**Required action**: Print the records again, character for character.

Stored data entries
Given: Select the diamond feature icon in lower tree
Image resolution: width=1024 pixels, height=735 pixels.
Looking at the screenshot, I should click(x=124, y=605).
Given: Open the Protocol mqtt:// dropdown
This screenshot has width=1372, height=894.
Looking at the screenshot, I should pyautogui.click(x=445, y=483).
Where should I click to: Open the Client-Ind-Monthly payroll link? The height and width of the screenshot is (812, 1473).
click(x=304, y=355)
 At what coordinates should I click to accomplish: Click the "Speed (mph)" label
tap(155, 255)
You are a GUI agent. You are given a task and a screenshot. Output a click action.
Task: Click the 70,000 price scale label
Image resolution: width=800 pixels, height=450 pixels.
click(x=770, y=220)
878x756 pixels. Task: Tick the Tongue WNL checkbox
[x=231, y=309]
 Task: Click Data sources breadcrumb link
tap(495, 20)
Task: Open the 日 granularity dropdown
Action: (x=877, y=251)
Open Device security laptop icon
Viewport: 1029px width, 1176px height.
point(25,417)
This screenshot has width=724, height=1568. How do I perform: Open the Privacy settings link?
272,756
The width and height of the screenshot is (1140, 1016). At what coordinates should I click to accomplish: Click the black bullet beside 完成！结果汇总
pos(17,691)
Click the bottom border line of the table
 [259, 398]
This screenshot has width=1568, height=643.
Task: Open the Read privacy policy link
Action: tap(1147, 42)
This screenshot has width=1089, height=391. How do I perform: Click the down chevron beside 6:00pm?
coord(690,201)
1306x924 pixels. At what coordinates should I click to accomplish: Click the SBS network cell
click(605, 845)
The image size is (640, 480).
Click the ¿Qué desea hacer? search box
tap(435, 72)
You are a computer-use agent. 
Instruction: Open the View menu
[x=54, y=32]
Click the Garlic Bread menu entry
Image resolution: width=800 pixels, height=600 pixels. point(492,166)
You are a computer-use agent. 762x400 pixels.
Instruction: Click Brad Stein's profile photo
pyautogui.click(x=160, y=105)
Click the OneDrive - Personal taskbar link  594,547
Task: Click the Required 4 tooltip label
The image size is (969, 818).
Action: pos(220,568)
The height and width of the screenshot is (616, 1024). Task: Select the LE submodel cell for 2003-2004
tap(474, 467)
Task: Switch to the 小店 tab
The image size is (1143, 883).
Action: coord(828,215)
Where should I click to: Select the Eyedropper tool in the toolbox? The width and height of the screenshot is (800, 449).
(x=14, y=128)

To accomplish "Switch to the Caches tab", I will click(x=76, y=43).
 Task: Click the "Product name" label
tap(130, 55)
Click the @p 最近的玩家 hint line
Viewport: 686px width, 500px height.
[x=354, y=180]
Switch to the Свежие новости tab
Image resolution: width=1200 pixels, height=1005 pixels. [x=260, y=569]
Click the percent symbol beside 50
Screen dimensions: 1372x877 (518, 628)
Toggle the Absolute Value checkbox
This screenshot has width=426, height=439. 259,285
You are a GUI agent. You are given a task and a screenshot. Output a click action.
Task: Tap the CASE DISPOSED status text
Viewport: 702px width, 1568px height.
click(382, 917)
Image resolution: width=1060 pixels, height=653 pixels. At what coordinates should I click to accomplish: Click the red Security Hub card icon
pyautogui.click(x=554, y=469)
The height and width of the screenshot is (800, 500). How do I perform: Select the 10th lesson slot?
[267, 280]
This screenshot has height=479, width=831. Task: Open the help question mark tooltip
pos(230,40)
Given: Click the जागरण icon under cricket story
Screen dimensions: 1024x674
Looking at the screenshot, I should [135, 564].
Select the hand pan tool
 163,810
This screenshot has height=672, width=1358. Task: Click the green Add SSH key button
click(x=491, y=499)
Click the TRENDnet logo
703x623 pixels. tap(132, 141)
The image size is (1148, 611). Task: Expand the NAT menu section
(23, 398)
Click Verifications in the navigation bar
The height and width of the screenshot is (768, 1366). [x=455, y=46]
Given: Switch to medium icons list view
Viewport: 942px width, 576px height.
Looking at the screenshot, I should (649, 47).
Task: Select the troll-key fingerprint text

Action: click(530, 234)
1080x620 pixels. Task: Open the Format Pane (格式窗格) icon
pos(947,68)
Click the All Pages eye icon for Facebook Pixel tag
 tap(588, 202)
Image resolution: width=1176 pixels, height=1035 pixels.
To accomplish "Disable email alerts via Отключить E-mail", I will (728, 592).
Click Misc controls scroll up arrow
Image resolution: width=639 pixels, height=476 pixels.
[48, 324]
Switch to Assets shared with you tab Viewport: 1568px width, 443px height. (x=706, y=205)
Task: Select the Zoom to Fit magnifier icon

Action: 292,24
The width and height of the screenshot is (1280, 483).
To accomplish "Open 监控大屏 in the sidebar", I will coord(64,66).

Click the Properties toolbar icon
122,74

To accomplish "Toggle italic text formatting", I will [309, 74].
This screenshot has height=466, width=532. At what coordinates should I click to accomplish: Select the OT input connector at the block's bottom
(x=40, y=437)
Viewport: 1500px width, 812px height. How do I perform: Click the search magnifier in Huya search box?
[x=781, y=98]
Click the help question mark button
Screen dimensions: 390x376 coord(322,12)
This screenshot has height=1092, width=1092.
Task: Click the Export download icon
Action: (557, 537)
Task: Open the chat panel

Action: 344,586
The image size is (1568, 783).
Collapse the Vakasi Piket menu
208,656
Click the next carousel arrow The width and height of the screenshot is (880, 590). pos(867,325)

**Reply**:
Given: Select the diamond feature icon in lower tree
Image resolution: width=1024 pixels, height=735 pixels.
Looking at the screenshot, I should click(x=124, y=605).
Given: Open the Protocol mqtt:// dropdown
This screenshot has width=1372, height=894.
Looking at the screenshot, I should pyautogui.click(x=445, y=483).
Where should I click to: Open the Client-Ind-Monthly payroll link? The height and width of the screenshot is (812, 1473).
click(x=304, y=355)
 At what coordinates should I click to accomplish: Click the "Speed (mph)" label
tap(155, 255)
You are a GUI agent. You are given a task and a screenshot. Output a click action.
Task: Click the 70,000 price scale label
Image resolution: width=800 pixels, height=450 pixels.
click(x=770, y=220)
878x756 pixels. Task: Tick the Tongue WNL checkbox
[x=231, y=309]
 Task: Click Data sources breadcrumb link
tap(495, 20)
Task: Open the 日 granularity dropdown
Action: (x=877, y=251)
Open Device security laptop icon
Viewport: 1029px width, 1176px height.
point(25,417)
This screenshot has width=724, height=1568. How do I perform: Open the Privacy settings link?
272,756
The width and height of the screenshot is (1140, 1016). At what coordinates should I click to accomplish: Click the black bullet beside 完成！结果汇总
pos(17,691)
Click the bottom border line of the table
 [259, 398]
This screenshot has width=1568, height=643.
Task: Open the Read privacy policy link
Action: tap(1147, 42)
This screenshot has width=1089, height=391. How do I perform: Click the down chevron beside 6:00pm?
coord(690,201)
1306x924 pixels. At what coordinates should I click to accomplish: Click the SBS network cell
click(605, 845)
The image size is (640, 480).
Click the ¿Qué desea hacer? search box
tap(435, 72)
You are a computer-use agent. 
Instruction: Open the View menu
[x=54, y=32]
Click the Garlic Bread menu entry
Image resolution: width=800 pixels, height=600 pixels. point(492,166)
You are a computer-use agent. 762x400 pixels.
Instruction: Click Brad Stein's profile photo
pyautogui.click(x=160, y=105)
Click the OneDrive - Personal taskbar link  594,547
Task: Click the Required 4 tooltip label
The image size is (969, 818).
Action: pos(220,568)
The height and width of the screenshot is (616, 1024). Task: Select the LE submodel cell for 2003-2004
tap(474, 467)
Task: Switch to the 小店 tab
The image size is (1143, 883).
Action: coord(828,215)
Where should I click to: Select the Eyedropper tool in the toolbox? The width and height of the screenshot is (800, 449).
(x=14, y=128)

To accomplish "Switch to the Caches tab", I will click(x=76, y=43).
 Task: Click the "Product name" label
tap(130, 55)
Click the @p 最近的玩家 hint line
Viewport: 686px width, 500px height.
[x=354, y=180]
Switch to the Свежие новости tab
Image resolution: width=1200 pixels, height=1005 pixels. [x=260, y=569]
Click the percent symbol beside 50
Screen dimensions: 1372x877 (518, 628)
Toggle the Absolute Value checkbox
This screenshot has width=426, height=439. 259,285
You are a GUI agent. You are given a task and a screenshot. Output a click action.
Task: Tap the CASE DISPOSED status text
Viewport: 702px width, 1568px height.
click(382, 917)
Image resolution: width=1060 pixels, height=653 pixels. At what coordinates should I click to accomplish: Click the red Security Hub card icon
pyautogui.click(x=554, y=469)
The height and width of the screenshot is (800, 500). How do I perform: Select the 10th lesson slot?
[267, 280]
This screenshot has height=479, width=831. Task: Open the help question mark tooltip
pos(230,40)
Given: Click the जागरण icon under cricket story
Screen dimensions: 1024x674
Looking at the screenshot, I should [135, 564].
Select the hand pan tool
 163,810
This screenshot has height=672, width=1358. Task: Click the green Add SSH key button
click(x=491, y=499)
Click the TRENDnet logo
703x623 pixels. tap(132, 141)
The image size is (1148, 611). Task: Expand the NAT menu section
(23, 398)
Click Verifications in the navigation bar
The height and width of the screenshot is (768, 1366). [x=455, y=46]
Given: Switch to medium icons list view
Viewport: 942px width, 576px height.
Looking at the screenshot, I should (649, 47).
Task: Select the troll-key fingerprint text

Action: click(530, 234)
1080x620 pixels. Task: Open the Format Pane (格式窗格) icon
pos(947,68)
Click the All Pages eye icon for Facebook Pixel tag
 tap(588, 202)
Image resolution: width=1176 pixels, height=1035 pixels.
To accomplish "Disable email alerts via Отключить E-mail", I will (728, 592).
Click Misc controls scroll up arrow
Image resolution: width=639 pixels, height=476 pixels.
[48, 324]
Switch to Assets shared with you tab Viewport: 1568px width, 443px height. (x=706, y=205)
Task: Select the Zoom to Fit magnifier icon

Action: 292,24
The width and height of the screenshot is (1280, 483).
To accomplish "Open 监控大屏 in the sidebar", I will coord(64,66).

Click the Properties toolbar icon
122,74

To accomplish "Toggle italic text formatting", I will [309, 74].
This screenshot has height=466, width=532. At what coordinates should I click to accomplish: Select the OT input connector at the block's bottom
(x=40, y=437)
Viewport: 1500px width, 812px height. How do I perform: Click the search magnifier in Huya search box?
[x=781, y=98]
Click the help question mark button
Screen dimensions: 390x376 coord(322,12)
This screenshot has height=1092, width=1092.
Task: Click the Export download icon
Action: (557, 537)
Task: Open the chat panel

Action: 344,586
The image size is (1568, 783).
Collapse the Vakasi Piket menu
208,656
Click the next carousel arrow The width and height of the screenshot is (880, 590). pos(867,325)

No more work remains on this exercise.